(EXTRACTED MATERIAL Opens)

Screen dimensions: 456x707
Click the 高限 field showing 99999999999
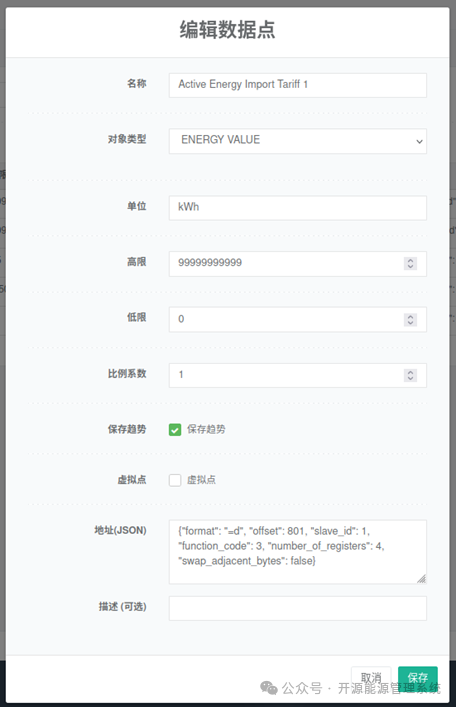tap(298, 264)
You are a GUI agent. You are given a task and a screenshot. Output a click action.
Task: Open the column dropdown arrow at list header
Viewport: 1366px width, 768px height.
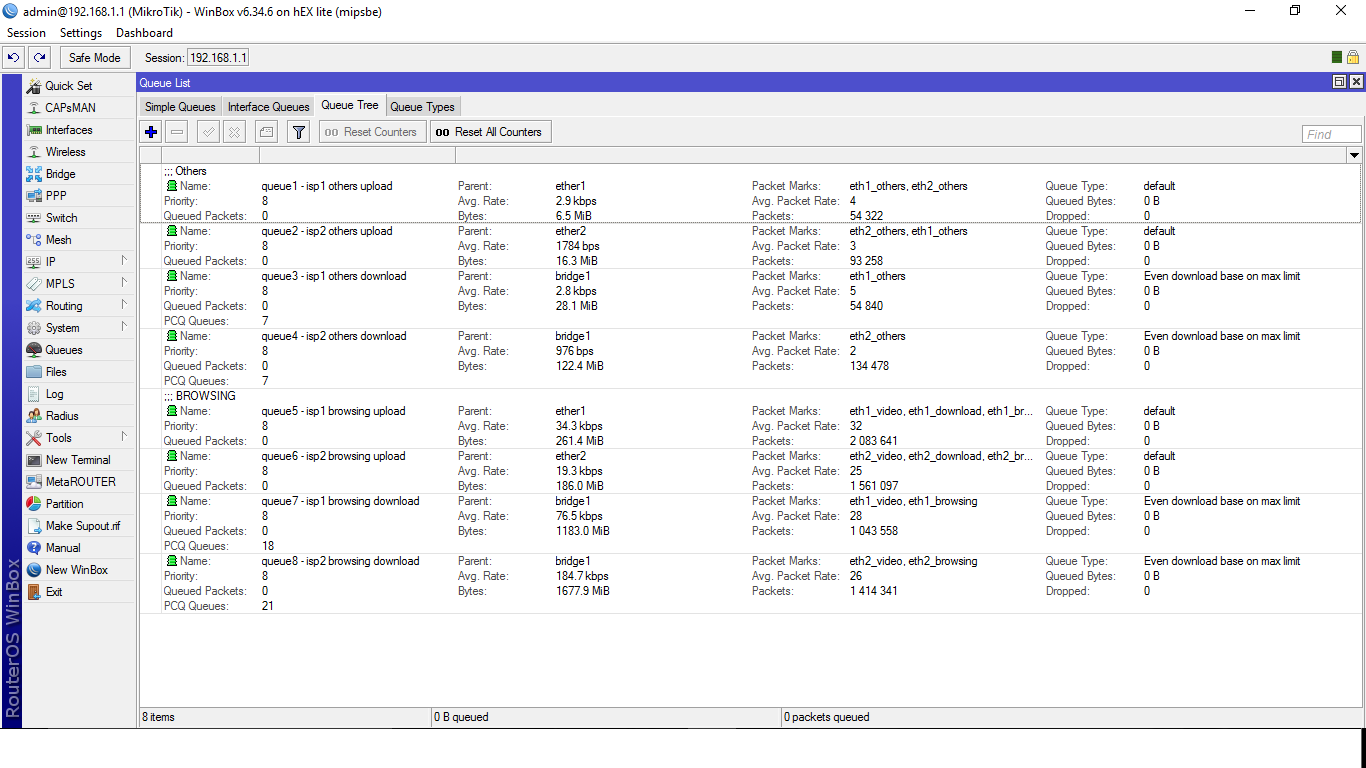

(EXTRACTED MATERIAL Closes)
(EXTRACTED MATERIAL Opens)

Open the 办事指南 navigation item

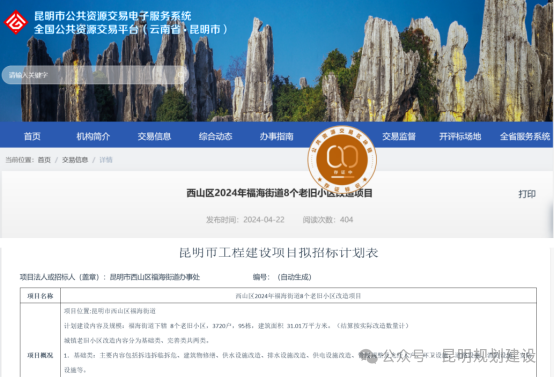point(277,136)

(EXTRACTED MATERIAL Closes)

While skipping the pictures, transcribe the data above from the line showing "Click the 高限 field showing 99999999999" through the line showing "Viewport: 1366px width, 768px height.", exactly and with both ends.

Click the 高限 field showing 99999999999
tap(298, 264)
You are a GUI agent. You are given a task and a screenshot. Output a click action.
Task: Open the column dropdown arrow at list header
Viewport: 1366px width, 768px height.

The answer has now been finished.